Energy-filtered PEEM images of neutrophils deposited on iron oxide (a) and titanium oxide (b) nanostructured surfaces acquired at E-EF = 4.0 eV, showing NETs formation. Highlighted representation of NETs formation on iron oxide (c) and titanium oxide (d) nanostructured surfaces
Exploring surface functionalized MXene for spin/polarization-sensitive optoelectronic applications
Yuqing Huang, Quanzheng Tao, Johanna Rosen, Weimin Chen (IFM, LiU)
MXenes, a series of newly developed two-dimensional transition metal carbides, have attracted intense attention in many research fields ranging from energy storage to sensor applications. Recently, a 2D topological insulating (TI) phase has been predicted in MXene with the advantage of tunability by surface functionalization. Such “flexible” TI phase, once confirmed, would greatly benefit the TI research and could give rise to potential applications in spin/polarization-sensitive optoelectronics. Additionally, low dimensionality of the material can lead to breaking of local inversion symmetry, which is also critical for the generation of spin/polarization dependent photocurrent.

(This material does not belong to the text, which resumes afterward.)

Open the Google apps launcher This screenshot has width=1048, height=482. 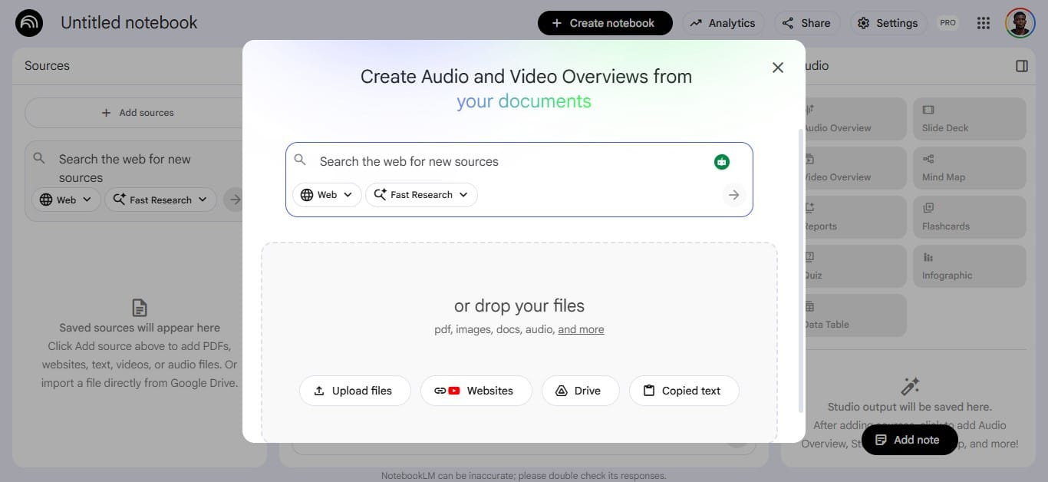pyautogui.click(x=983, y=22)
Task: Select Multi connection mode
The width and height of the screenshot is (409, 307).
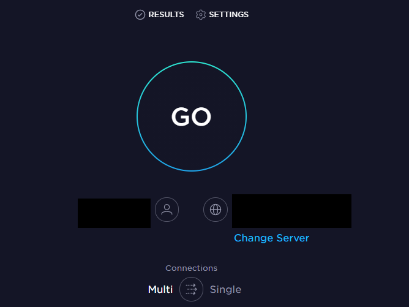Action: click(x=160, y=289)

In this research program, we aim for fabrication and functionalization of monolayer MXene devices for spin/polarization sensitive optoelectronic applications, which will be tested by analyzing the polarization-dependent photocurrent as well as polarization resolved nonlinear optics. The program covers material synthesis/functionalization, micro device fabrication and characterization, as schematically illustrated in Fig. 1.
Fig.1 (a) Summary of our research program, and (b) a schematic illustration of a spin/polarization-sensitive optoelectronic device exploring the potential TI phase in MXene.